Confessions of the Faith

What Makes a Good Confession? Five Marks of Confessional Excellence

·CDF Warrington (via Ghost Writer)

The Reformation era produced dozens of confessions, and the centuries since have produced dozens more. Not all of them have stood the test of time. Some were too vague to provide real doctrinal clarity; others were too narrow to serve the whole church; still others were tied so tightly to their historical moment that they became unintelligible to later generations. What makes a confession genuinely excellent?

1. Fidelity to Scripture

The first and most essential mark of a good confession is that it faithfully summarizes what Scripture teaches. A confession that adds to Scripture, subtracts from it, or distorts it has failed at its most basic task. The best confessions — the Westminster Confession, the Belgic Confession, the Augsburg Confession — are saturated with Scripture, and every major doctrinal claim is supported by careful biblical reasoning.

2. Comprehensiveness

A good confession addresses the full range of Christian doctrine, not just the issues that happen to be controversial at a particular moment. The Westminster Confession covers everything from the doctrine of Scripture to the last judgment, giving the Church a framework for thinking through every major theological question. A confession that only addresses controversies is a confession in perpetual reaction.
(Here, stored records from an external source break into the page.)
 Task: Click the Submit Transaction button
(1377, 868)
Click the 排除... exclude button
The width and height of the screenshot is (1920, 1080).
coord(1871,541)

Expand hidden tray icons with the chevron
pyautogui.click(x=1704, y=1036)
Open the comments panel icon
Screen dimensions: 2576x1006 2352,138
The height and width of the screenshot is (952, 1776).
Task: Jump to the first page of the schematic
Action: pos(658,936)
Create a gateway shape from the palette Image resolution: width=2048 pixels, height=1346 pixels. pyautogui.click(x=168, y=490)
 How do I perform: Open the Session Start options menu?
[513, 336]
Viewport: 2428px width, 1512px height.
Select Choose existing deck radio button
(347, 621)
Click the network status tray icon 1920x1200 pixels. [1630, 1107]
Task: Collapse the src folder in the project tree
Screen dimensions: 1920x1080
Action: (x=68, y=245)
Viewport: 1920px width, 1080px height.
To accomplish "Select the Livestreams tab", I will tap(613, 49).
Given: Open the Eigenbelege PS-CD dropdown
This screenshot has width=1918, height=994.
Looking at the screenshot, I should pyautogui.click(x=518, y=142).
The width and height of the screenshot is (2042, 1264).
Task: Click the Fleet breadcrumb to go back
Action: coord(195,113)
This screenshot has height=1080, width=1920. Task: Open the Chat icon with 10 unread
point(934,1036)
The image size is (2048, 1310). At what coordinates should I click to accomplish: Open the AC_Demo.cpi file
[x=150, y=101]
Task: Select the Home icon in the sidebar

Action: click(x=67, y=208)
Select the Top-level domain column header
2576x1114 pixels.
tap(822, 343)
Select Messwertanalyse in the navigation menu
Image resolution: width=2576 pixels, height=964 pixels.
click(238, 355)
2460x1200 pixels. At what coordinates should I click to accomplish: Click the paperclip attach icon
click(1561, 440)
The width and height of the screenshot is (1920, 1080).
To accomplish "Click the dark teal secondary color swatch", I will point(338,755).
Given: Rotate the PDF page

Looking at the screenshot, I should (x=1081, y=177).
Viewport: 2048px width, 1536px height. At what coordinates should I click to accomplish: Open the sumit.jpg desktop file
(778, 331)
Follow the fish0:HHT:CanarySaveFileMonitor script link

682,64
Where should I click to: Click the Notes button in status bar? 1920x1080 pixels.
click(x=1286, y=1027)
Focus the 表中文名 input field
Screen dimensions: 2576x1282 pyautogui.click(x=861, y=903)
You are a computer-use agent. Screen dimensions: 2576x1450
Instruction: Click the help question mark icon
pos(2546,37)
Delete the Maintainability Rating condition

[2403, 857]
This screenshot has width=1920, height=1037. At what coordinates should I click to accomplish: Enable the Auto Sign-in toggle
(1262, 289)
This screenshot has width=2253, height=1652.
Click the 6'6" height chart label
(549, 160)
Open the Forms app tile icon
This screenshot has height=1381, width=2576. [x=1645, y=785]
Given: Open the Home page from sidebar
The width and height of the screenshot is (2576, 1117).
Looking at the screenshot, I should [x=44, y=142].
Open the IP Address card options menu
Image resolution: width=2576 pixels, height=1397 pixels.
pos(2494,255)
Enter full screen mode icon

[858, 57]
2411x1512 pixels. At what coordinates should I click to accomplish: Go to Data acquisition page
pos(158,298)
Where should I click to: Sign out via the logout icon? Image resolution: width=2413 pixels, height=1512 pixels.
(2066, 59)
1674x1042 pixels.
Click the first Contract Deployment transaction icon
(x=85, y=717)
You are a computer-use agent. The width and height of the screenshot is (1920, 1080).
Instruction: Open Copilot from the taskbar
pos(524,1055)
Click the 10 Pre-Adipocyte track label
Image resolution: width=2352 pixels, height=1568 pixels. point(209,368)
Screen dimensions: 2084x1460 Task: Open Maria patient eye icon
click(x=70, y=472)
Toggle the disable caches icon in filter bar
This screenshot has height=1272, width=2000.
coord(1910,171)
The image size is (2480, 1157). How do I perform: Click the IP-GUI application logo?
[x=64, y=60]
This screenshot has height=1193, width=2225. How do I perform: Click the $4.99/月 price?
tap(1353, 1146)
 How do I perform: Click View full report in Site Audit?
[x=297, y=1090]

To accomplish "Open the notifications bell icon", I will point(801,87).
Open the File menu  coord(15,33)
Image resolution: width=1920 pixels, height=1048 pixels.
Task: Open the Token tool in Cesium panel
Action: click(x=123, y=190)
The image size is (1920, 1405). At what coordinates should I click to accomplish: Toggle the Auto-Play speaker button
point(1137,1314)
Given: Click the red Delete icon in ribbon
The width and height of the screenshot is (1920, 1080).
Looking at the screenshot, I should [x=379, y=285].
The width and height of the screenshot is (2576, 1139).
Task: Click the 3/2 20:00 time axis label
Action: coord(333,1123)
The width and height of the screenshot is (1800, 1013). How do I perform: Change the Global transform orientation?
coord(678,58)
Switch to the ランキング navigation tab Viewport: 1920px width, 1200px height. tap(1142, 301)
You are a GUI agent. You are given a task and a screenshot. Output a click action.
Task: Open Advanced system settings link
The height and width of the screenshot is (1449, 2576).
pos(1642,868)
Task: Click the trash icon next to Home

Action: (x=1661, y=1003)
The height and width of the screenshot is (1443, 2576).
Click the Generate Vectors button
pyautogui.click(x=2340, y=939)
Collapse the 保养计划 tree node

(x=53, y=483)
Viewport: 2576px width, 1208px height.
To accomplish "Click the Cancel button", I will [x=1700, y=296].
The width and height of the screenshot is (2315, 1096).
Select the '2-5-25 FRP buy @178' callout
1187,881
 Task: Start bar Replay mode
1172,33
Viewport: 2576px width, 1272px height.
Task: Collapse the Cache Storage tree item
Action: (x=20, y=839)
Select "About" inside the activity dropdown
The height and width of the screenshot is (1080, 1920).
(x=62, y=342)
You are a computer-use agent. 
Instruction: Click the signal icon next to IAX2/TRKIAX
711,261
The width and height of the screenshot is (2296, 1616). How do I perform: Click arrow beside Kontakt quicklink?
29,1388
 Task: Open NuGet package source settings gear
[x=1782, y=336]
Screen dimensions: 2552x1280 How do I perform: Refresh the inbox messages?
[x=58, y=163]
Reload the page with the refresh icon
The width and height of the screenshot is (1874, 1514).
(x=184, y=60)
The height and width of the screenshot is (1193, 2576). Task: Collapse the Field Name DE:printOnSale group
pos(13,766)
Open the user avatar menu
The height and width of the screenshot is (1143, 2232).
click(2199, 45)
3. Precision Without Pedantry

Great confessions are precise without becoming unintelligible. They use technical theological language where necessary — because sometimes there is no other way to say what needs to be said — but they do not use complexity for its own sake. The goal is always clarity: to say what the Church believes in language that can be understood, taught, and remembered.

4. Pastoral Warmth

The best confessions are not cold legal documents. They are expressions of living faith. The Heidelberg Catechism, with its famous opening question about our "only comfort," is the supreme example of this. But even the Westminster Confession, often stereotyped as cold scholasticism, is full of pastoral warmth when read carefully. Chapter 18, "Of the Assurance of Grace and Salvation," is as pastorally rich as anything in Christian literature.

5. Catholicity

A good confession belongs not just to its particular tradition but to the whole Church. It affirms what all Christians everywhere have always believed while making clear where particular traditions have distinctive convictions. The great confessions never lose sight of the fact that the Church of Christ is bigger than any denomination, and that fidelity to Scripture sometimes requires confessing what all Christians confess before making distinctives clear.